Hi!
I’m currently working on a program which displays some kind of weird race condition behaviour.
First of all, what happens: Program runs fine, but randomly halts execution, waits for a little while and crashes, since the device memory got completely corrupted. Sometimes however, it runs through, and delivers the correct result.
So my guess was: Race condition. I wrote a sequential version of the kernel in question, which ran fine. Then I modified the working (sequential) kernel step by step, so that it became more and more the same code as the parallel version.
Finally, I reached the state where I am now:
I have two versions of my kernel, one runs sequentially and one runs in parallel. They have the exact same input, the same execution configuration, and the rest of the program also is the same for both.
The sequential version is working, the parallel version is not.
The actual problem now is this: the kernel is essentially just two for loops, which should run in parallel without any problems. Every thread block is working with one input space and with one output space.
These spaces are seperated from each other, and there is no communication at all.
Here is the code of the sequential version:
if(blockIdx.x==0 && threadIdx.x == 0){
*device_formulas = scan_predicates[gridDim.x-1] + scan_result[gridDim.x-1];
for(int i=0; i<gridDim.x; i++){
if(scan_predicates[i] == 1){
for(int j=0; j<CLAUSES_ABS(FORMULA(&formulas_out,i)); j++)
FORMULA(&formulas_in,scan_result[i])[j] = FORMULA(&formulas_out,i)[j];
for(int j=0; j<=VARIABLES(FORMULA(&formulas_out,i)); j++)
ASSIGNMENT(&assign_in,scan_result[i])[j] = ASSIGNMENT(&assign_out,i)[j];
}
}
}
And here for the parallel version:
if(threadIdx.x==0){
*device_formulas = scan_predicates[gridDim.x-1] + scan_result[gridDim.x-1];
if(scan_predicates[blockIdx.x] == 1){
for(int j=0; j<CLAUSES_ABS(FORMULA(&formulas_out,blockIdx.x)); j++)
FORMULA(&formulas_in,scan_result[blockIdx.x])[j] = FORMULA(&formulas_out,blockIdx.x)[j];
for(int j=0; j<=VARIABLES(FORMULA(&formulas_out,blockIdx.x)); j++)

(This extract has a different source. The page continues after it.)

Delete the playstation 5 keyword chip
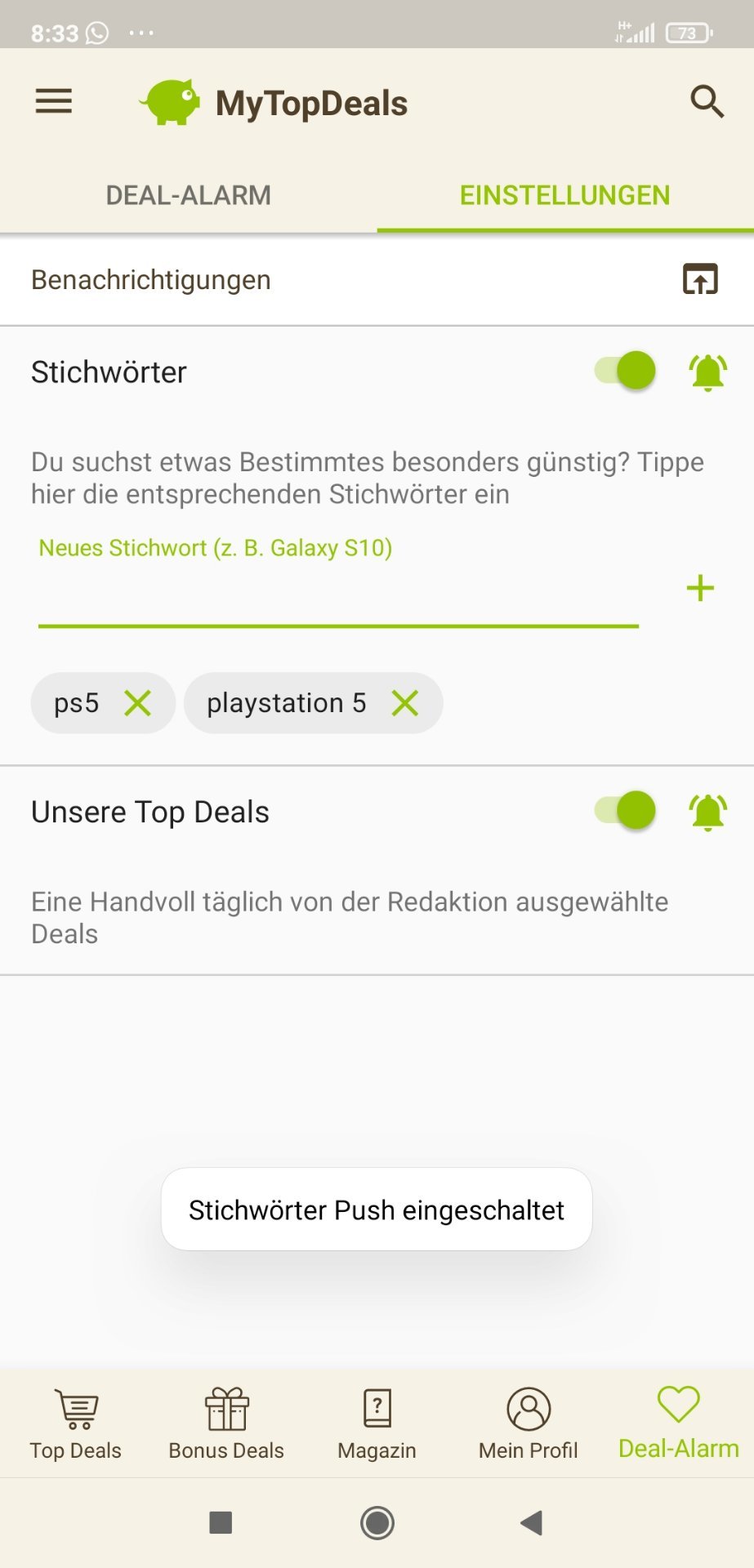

ASSIGNMENT(&assign_in,scan_result[blockIdx.x])[j] = ASSIGNMENT(&assign_out,blockIdx.x)[j];
}
}
Now I know that the parallel version is far from ideal (only one thread per block is used, etc.), but I wanted to stay as close to the working/sequential version as possible.
The only real difference between the kernels (that I can see) is the parallelism, which obviously should work?
If I start the program in debug mode, it crashes with “the launch timed out and was terminated.”, while release mode it reaches an infinity loop (which I can catch and exit).
The reason for the loop seems to be corrupted memory, or the lack of any work being done at all (which is confirmed by the ‘execution failed’ message), but I can’t figure out why this should happen.
Some additional information: the whole program consists of two kernel calls of kernels I wrote myself, and one cudpp scan operation (which would be a third kernel call) in between. These calls are within a loop which runs until the program exits. The scan results are used in both versions of the kernel and seem to be correct.
If someone has an idea what could cause this, any help will be greatly appreciated!
*edit:
I forgot to mention: in emudebug mode, both versions run fine.